## Paginafragment
>>>

De leerlingen ontwerpen een raceparcours en zeepkist. De leerlingen onderzoeken verschillende variabelen zoals hellingsgraad, wrijving … Hierbij moeten ze berekeningen maken (bv. gemiddelde berekenen). De leerlingen optimaliseren hun zeepkist door variabelen aan te passen.
Digitale verrijking:
- tekenprogramma's om een ontwerp te maken van het raceparcours en het zeepkarretje. (vb. via SketchUp, Tinkercad, Drawing pad).
- Excel om meetgegevens in te voeren in een tabel en berekeningen te maken.
- De race filmen en nadien bewerken tot een filmpje in Canva.
Races met zeepkarren* zijn echt heel tof. Ze worden overal ter wereld georganiseerd en iedereen kan eraan mee doen. Het is leuk om naar al die zotte zeepkarren te kijken, maar het is natuurlijk nog leuker om er zelf één te bouwen. Check eens op https://www.redbull.com/nl-nl/videos/bekijk-de-beste-acties-van-red-bull-zeepkistenrace.

<<<

## Opdracht 1
Beantwoord over het paginafragment over de zeepkistenrace:
(a) Welke twee variabelen noemt de tekst als voorbeeld van wat de leerlingen onderzoeken?
(b) Waarvoor dient Excel volgens de tekst?
(c) In welk programma wordt de gefilmde race tot een filmpje bewerkt?
## Opdracht 2
Breid de tekst over zeepkistenraces uit met enkele zinnen die volgen op de laatste zin.

## Materiaalfragmenten
>>>

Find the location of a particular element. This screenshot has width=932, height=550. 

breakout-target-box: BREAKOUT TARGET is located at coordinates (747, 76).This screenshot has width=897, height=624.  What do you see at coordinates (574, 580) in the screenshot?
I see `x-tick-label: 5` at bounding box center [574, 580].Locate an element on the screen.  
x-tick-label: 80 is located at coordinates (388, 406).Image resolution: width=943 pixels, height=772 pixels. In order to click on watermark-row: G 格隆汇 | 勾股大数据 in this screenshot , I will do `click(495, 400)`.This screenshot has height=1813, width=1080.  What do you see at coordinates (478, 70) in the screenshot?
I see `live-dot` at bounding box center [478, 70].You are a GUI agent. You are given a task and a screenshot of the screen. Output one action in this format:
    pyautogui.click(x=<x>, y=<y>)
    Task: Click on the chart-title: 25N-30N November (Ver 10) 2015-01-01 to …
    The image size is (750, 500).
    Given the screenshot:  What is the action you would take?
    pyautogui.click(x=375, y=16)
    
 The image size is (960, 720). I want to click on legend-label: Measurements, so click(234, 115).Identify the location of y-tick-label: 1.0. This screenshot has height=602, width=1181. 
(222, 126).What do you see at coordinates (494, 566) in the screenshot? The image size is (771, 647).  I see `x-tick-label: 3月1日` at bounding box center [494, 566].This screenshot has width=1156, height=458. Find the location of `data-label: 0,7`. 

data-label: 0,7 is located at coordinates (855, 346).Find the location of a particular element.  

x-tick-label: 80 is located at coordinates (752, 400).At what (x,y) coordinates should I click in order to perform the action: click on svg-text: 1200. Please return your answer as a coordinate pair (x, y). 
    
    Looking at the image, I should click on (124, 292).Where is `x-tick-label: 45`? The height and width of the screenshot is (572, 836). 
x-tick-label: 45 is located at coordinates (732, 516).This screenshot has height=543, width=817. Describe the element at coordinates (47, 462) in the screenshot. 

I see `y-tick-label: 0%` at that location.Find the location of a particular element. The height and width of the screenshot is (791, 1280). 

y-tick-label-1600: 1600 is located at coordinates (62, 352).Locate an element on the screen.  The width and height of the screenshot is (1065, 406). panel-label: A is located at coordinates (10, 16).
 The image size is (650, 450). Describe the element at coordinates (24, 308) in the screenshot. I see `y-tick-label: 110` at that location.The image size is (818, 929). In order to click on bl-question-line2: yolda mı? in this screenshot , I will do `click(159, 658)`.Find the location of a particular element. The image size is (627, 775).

<<<

## Jouw antwoord 1
(a) Hellingsgraad en wrijving.
(b) Om meetgegevens in een tabel in te voeren en berekeningen te maken.
(c) In Canva.

## Jouw antwoord 2
Deze races zijn een echte uitdaging, en soms ook wel een beetje gevaarlijk. Daarom gaan de leerlingen eerst een miniatuur zeepkar ontwerpen en bouwen voor een pop, een mascotte… En wanneer ze zicht krijgen op de belangrijkste concepten om de zeepkar te bouwen, dan kunnen ze eventueel een grote bouwen (optioneel). In deze activiteit bouwen de leerlingen een ‘prototype’ dat geoptimaliseerd zal moeten worden om deze zo snel en/of zo ver mogelijk te laten gaan. De leerlingen ontwerpen en bouwen ook hun eigen helling waarvan de zeepkar moet rijden.
*Als je wil, kan je ook de context gebruiken van a pinewood car... (https://boyslife.org/hobbies-projects/projects/138909/use-science-to-make-a-fast-pinewood-derby-car/, https://www.pinewoodpro.com/)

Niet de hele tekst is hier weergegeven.